> _REQUIREMENT 1_: List the performance modes of Boal's "Theatre of the Oppressed" that the passage on Freire and theatre below names.
> _REQUIREMENT 2_: Write what comes next in the passage on Freire, Boal and theatre for development, picking up right after its final sentence.
──────── PAGE EXTRACT ────────
Secondly, Freire was concerned with praxis-action that is informed and linked to certain values. Dialogue was not just about deepening understanding – but was part of making a difference in the turbulent developing nations in the South American States. Dialogue in itself is a co-operative activity involving respect. The process is important and can be seen as enhancing community building, social capital and to leading nations and nationals to act in ways that make for justice and human flourishing.  An important element of this was his concern with conscientization – developing consciousness, but consciousness that is understood to have the power to transform reality.

Freire’s teaching influenced Augusto Boal to develop “Theatre of the Oppressed” during the 1950s and 1960s. In an effort to transform theatre from the “monologue” of traditional performance into a “dialogue” between audience and stage, Boal experimented with many kinds of interactive theatre. His explorations were based on the assumption that dialogue is the common, healthy, dynamic between all humans, that all human beings desire and are capable of dialogue, and that when a dialogue becomes a monologue, oppression ensues. Theatre then becomes an extraordinary tool for transforming monologue into dialogue.


From his work Boal evolved various forms of theatre workshops and performances which aimed to meet the needs of all people for interaction, dialogue, critical thinking, action, and fun. While the performance modes of Forum Theatre, Image Theatre, Cop-In-The-Head, and the vast array of the Rainbow of Desire are designed to bring the audience into active relationship with the performed event, the workshops are virtually a training ground for action not only in these performance forms, but for action in life. The success or applicability of Boal’s “Theatre of the Oppressed” suggests that people by themselves are forced to or reach a consensus to develop governing and gathering individual’s response to bring about change.


Concerned with a participatory approach, this medium of education focuses on workshop participants who analyze, prioritize and create a story based on problems encountered in their communities. Commenting on the participatory approach in TfD as basically inclusive, Mda iterates that:

People must be active participants in the creation of theatre […] but with the objective of turning theatre into a much more effective medium of adult education (1993: 9).

The workshop participants, who normally constitute members of the target community, understand their problem better when they are engaged in the theatre process. They also understand the causes of their problems and anticipate solutions which they may choose to integrate in the story that is subsequently developed into a workshop play. The participants may also decide to leave the solutions to their problems for the audience to make attempts at finding solutions during post-performance discussion.

What is peculiar about TfD is the cultural dimension involved. It makes room for communities to employ their folklore.  Similarly, TfD depends on action, song, dance, drumming and storytelling to communicate educational messages relevant for the development of the community.
──────── DATASET EXTRACT ────────
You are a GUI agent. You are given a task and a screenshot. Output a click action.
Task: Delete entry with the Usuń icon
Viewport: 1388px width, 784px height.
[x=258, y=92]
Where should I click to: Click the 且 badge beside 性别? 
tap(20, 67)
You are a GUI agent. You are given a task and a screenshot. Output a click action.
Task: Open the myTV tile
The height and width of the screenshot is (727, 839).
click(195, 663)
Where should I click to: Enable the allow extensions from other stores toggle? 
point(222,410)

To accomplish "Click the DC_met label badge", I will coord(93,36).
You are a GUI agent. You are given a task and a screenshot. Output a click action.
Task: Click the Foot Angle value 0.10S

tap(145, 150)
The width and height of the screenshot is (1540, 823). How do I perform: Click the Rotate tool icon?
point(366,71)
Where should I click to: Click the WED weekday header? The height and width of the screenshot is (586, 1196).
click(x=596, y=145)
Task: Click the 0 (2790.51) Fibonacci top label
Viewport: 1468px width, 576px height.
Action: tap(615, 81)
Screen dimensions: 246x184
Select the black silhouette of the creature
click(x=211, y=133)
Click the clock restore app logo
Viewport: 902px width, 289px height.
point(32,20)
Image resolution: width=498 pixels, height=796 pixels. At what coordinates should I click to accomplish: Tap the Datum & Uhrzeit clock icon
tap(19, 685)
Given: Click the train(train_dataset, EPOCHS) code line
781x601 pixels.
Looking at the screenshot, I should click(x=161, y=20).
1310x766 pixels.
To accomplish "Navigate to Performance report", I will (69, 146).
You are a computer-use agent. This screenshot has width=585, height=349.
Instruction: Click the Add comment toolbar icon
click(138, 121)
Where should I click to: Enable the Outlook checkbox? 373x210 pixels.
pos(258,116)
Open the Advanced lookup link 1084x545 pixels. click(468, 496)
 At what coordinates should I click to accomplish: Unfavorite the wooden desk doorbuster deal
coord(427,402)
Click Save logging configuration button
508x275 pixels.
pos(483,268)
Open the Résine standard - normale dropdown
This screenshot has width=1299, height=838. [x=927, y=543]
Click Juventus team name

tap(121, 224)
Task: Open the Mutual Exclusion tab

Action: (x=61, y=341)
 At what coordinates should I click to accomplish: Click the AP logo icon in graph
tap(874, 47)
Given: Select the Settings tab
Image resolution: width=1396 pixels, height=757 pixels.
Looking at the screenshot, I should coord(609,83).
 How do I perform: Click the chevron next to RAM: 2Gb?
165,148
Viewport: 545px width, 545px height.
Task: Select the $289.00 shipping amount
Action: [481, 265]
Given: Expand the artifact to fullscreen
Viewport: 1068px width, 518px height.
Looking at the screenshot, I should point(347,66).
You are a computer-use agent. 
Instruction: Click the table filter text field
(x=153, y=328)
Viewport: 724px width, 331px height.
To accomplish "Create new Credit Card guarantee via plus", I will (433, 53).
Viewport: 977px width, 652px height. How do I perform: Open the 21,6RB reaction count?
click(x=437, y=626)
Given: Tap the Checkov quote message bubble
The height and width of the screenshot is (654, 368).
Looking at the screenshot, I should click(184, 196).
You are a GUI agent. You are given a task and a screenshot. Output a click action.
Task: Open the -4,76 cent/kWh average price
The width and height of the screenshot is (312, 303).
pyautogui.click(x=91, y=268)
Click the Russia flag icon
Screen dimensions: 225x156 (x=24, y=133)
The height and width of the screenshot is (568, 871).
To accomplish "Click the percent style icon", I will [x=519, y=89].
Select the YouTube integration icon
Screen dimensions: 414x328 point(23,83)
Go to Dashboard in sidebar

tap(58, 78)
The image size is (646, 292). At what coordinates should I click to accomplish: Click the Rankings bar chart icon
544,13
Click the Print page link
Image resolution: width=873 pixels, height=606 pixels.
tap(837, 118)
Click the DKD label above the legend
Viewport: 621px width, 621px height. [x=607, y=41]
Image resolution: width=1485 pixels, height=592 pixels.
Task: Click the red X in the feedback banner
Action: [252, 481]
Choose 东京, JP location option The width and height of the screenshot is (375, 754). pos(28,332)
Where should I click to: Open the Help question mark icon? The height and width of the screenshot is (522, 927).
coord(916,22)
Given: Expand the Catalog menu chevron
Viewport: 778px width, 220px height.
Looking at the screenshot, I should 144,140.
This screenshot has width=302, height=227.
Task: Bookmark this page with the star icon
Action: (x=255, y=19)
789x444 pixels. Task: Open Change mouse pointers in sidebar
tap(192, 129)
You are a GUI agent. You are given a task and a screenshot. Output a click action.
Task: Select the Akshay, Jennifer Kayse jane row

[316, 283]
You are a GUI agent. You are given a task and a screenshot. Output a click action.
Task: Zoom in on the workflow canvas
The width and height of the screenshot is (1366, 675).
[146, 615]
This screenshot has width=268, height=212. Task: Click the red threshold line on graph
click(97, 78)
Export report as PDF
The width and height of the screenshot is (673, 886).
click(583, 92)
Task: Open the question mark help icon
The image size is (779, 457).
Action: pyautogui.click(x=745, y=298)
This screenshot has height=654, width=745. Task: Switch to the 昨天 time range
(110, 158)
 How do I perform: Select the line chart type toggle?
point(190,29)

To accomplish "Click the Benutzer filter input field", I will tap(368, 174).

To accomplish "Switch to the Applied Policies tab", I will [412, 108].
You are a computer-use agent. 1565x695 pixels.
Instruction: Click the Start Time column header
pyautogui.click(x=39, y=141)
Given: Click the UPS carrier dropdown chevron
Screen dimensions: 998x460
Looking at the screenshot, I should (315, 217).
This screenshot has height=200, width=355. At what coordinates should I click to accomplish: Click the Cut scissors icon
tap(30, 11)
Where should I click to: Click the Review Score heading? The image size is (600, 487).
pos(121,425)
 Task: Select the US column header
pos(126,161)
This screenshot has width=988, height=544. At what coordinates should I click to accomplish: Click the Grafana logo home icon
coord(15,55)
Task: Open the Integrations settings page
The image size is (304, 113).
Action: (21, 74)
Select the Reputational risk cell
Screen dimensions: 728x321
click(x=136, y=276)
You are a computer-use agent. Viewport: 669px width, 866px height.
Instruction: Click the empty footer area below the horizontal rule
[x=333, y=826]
────────
> _EXERCISE RESPONSE 1_:
Forum Theatre
Image Theatre
Cop-In-The-Head
Rainbow of Desire

> _EXERCISE RESPONSE 2_:
Significant TfD workshops in Africa include the Laedza Batanani experience (1974) in Botswana, The Kamiriithu theatre experience (1976) in Kenya, the Chilambana workshop (1979) in Zambia, the Wasan Manoma (1977) in Zaria Nigeria, the Murewa workshop (1983) in Zimbabwe, the Theatre-for-Integrated-Rural-Development workshop (1984) in Kumba, Cameroon etc.



Post graduate students of Theatre and Performing Arts and Development Communication of Ahmadu Bello University, Zaria, 2009/2010, session embarked on Theatre for Development workshop targeted on six communities namely Zangon Tama, Nasarawa, Hayi, Dan Kawo, Unguwar Ilu and Bare Bari all in Giwa Local Government of Kaduna State. The workshop took place from Friday 10th to Sunday 12th June, 2011. Though other groups from the department have visited these communities before now, the group did not set any agenda for the project, rather it was agreed that the approach will evolve from field experience. This is as a result of studies of other notable TfD workshops in Africa like Murewa workshop (1983) in Zimbabwe that was described as having preconceived ideas, which made it difficult to marry theory with practical experience in the field. Martha Vestin, one of the resource persons that participated in Murewa workshop described it as too academic as nothing was left to improvisation and common sense. Another workshop that was studied was the Theatre for Integrated Rural Development Workshop in Kumba, Cameroon where it was discovered that majority of the villagers were farmers and were always in their farms during the day. This prompted the resource persons and student participants to apply homestead method as they followed the villagers to the farm and the stream to witness first hand the challenges of these communities. It was assumed that our group would encounter similar challenges because Barebari community and other surrounding communities are predominantly farmers and the season for the project is farming season. It was obvious that Homestead Method is preferable for the workshop.


On reaching Giwa Local Government, the first activity was a visit by the entire group to the Sarki (chief) in charge of the chosen communities. He welcomed the student participants and the co-ordinator of the project Mr. Steve Daniel, who was singled out for always remembering their communities. He charged the group to tell the story of their neglect and underdevelopment to the world. After the brief meeting, the group proceeded to the Zangon tama community, which was to be our base, 15km of  long, winding, untarred and weather-beaten road. Zangon tama was also our take off point to other communities. We were received by a welcome party headed by the chairman of the community development association. We were offered two classrooms of the mission school as accommodation and mats to spread on the punctured floor. The co-ordinator, Mr Steve Daniel shared mosquito nets to all student participants.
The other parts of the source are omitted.